1 Timothy 1:10. sound: contrast 2 Timothy 2:17. This apt metaphor (cf. mg.), not found in Paul outside the Pastorals, was common in ancient Gr., and must have been familiar to him.—doctrine: the conception, found in the Pastorals, of a system of belief to be accepted and guarded, has erroneously been declared un-Pauline. Not only was it an inevitable development in the Church's thought, but it is revealed in Paul's earliest epistles (1 Thessalonians 4:1, 2 Thessalonians 2:15, 1 Corinthians 15:2 f., etc.).
1 Timothy 1:12-17. Further Digression on God's Mercy.—The connexion is not obvious. P. Ewald has suggested that 1 Timothy 1:12-17 has been displaced and should properly follow 1 Timothy 1:12. It is, however, in keeping with Paul's style that the mention of the Gospel entrusted to him should lead to such an outburst of thanksgiving. He, the persecutor, forgiven because ignorant (cf. Luke 23:34, and the close parallel in Testament of Judah 19:3), was counted trustworthy for God's service. To forgiveness was added salvation. For, accompanying Christ's grace to him, faith had supplanted his "unbelief," and love his former cruelty. In this mercy bestowed on himself he sees a special fitness. Since he, Paul, is chief of sinners (who but Paul could have written this?) it forms the supreme example of God's long-suffering with sinners generally.
1 Timothy 1:13. injurious: i.e. one who commits violent outrage.
1 Timothy 1:15. faithful is the saying: a formula, peculiar to the Pastorals, used to affirm that an assertion is reliable.
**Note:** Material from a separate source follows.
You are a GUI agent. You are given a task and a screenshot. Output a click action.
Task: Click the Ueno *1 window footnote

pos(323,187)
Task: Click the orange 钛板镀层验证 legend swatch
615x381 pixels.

It sometimes introduces, and sometimes follows, the declaration (either in an aphorism or in a formal statement of doctrine) of what is apparently an accepted belief. The saying here is plainly a familiar maxim, which implies Christ's pre-existence, confesses His Incarnation, but lays chief stress upon the work of salvation.—worthy, etc.: cf. Enoch, 94:1.—chief: as a man draws nearer to the light he gains a clearer vision of his own shadow.
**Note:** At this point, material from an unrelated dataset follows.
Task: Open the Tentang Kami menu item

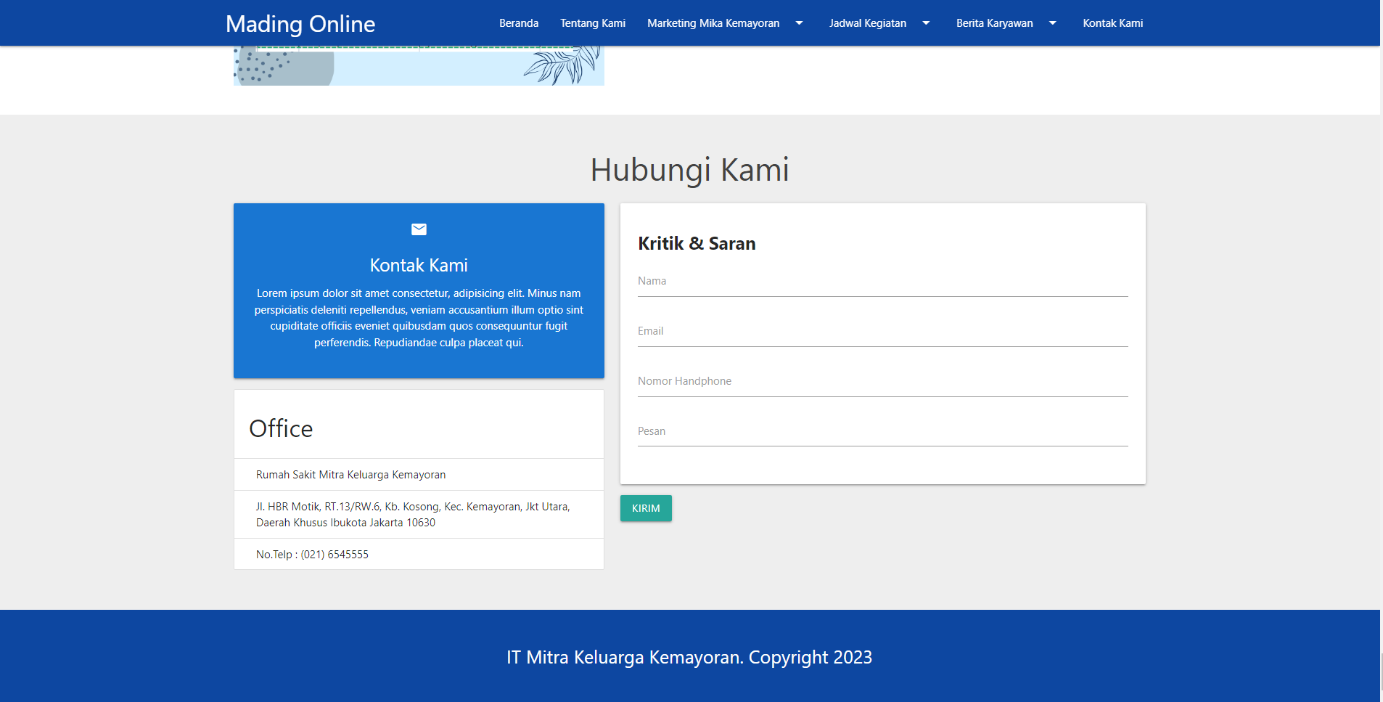Action: (592, 23)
1 Timothy 1:17. King eternal: rather, "King of the ages," i.e. of the great periods into which Jewish thought divided time. There is no allusion to the Gnostic "æons."—only God: some authorities wrongly insert "wise" from Romans 16:27.
1 Timothy 1:18-20. The Charge Renewed.—Paul now returns to the charge committed to Timothy (1 Timothy 1:3-5) from which he has been twice diverted. That charge, once given orally, has failed to achieve its end. He now recommits it to him in writing, reminding him of its consonance with the Divine promptings which pointed him out (mg.) for the ministry. Paul's purpose is that Timothy may fulfil his trust, rich in those possessions deliberate rejection of which results in shipwreck in the faith. Of this Hymenæus and Alexander are examples, whom Paul excommunicated, in the hope of their recovery.
1 Timothy 1:18. This charge: the general "charge" of the letter (to deal with the situation in Asia), explained in detail in 1 Timothy 2:1 ff. This is clear from "therefore" in 1 Timothy 2:1.—prophecies: these also accompanied Timothy's ordination (1 Timothy 4:14).—which: i.e. good conscience.—the faith: 1 Timothy 1:10*.
1 Timothy 1:20. Hymenæus: for his error cf. 2 Timothy 2:17 f.—Alexander: a common name. There is no proof of identity with any of the Alexanders of Acts 19:33, Mark 15:21, 2 Timothy 4:14.—delivered, etc.: probably excommunication, with infliction of bodily disease; cf. 1 Corinthians 5:5*, p. 649. A remedial, not a vindictive, act: Deissmann (Light from Ancient East, p. 203) connects it with the ancient custom of execration.